In fact, LEF-1 expression has been shown to be independently of the canonical Wnt signalling activated by the TGF-β/Smad signalling pathway [22]. Inhibition of TGFβ signalling plays a role in tumour progression of colorectal cancer [23, 24] and inactivating mutations of the TGFβ pathway have been shown to cause an induction of growth arrest, differentiation and apoptosis being crucial events during the cancer progression [2, 25, 26]. Loss of TGF-β responsiveness promotes tumour progression in human colorectal cancers [27] and overexpression of the TGFβ inhibitor BAMBI causes colon cancer cells to form tumours that metastasize more frequently to liver and lymph nodes than control cancer cells in mural models [28]. In our study LEF-1 expression in colorectal cancer correlated with an improved patient survival. Therefore LEF-1 expression might indicate an activated TGFβ signalling which reduces tumour progression and development of metastasis.

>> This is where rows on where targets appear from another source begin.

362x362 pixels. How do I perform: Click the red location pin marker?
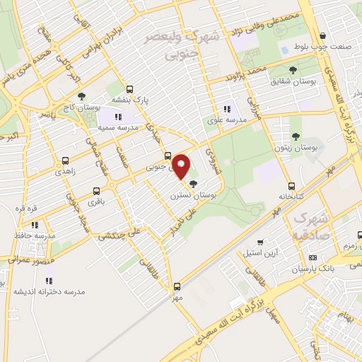(x=181, y=166)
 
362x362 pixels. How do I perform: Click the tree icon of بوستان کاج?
(x=81, y=96)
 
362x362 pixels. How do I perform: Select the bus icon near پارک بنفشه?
(x=129, y=90)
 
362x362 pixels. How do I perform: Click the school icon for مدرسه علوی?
(x=227, y=109)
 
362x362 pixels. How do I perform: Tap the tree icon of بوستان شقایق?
(x=293, y=69)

TCF4 and LEF-1 expression was found to be heterogeneously distributed throughout the tumours, which is in support with the fact that individual tumours are organized hierarchically. Tumors display distinct sub-areas of proliferation, cell-cycle arrest, epithelial differentiation, cell adhesion and dissemination and contain different cell sup-populations like more differentiated tumor cells and tumorigenic cancer stem-like cells (CSC). CSCs are characterized by an activated Wnt/β-catenin signalling pathway [29] which is indicated by the nuclear expression of β-catenin, and EMT [30]. Dedifferentiated tumor cells with signs of EMT and nuclear expression of β-catenin which might be CSCs are found at the invasion front of colorectal cancers [31]. As LEF1 expression was found more often in main tumour areas and correlated with better survival it might indicate differentiated tumor cells without invasive or metastatic potential. In contrast TCF4 expression might indicate cells with traits of CSCs consistent with its function to maintain crypt stem cells of gut epithelium and its correlation with lower survival.

Conclusions

In summary, we found LEF-1 expression in 26% and TCF4 in 46% of colorectal tumours. Both transcription factors were found mainly to be heterogeneously distributed throughout the tumours with expression of LEF-1 and TCF4 in cells of the invasive front in the majority of cases. Expression of LEF-1 and TCF4 did not correlate with each other or with β-catenin distribution. Furthermore we obtained evidence for a role of LEF-1 and TCF4 as independent prognostic variables of clinical outcome in colorectal tumour patients. LEF-1 expression correlated with a lower risk of death of disease and TCF4 expression correlated with a higher risk of death of disease. These results indicate different effects of the Wnt signalling pathway in vivo depending upon the nuclear binding partners of β-catenin. Moreover both factors may serve as new potential predictive markers in low stage colon cancer cases in advance.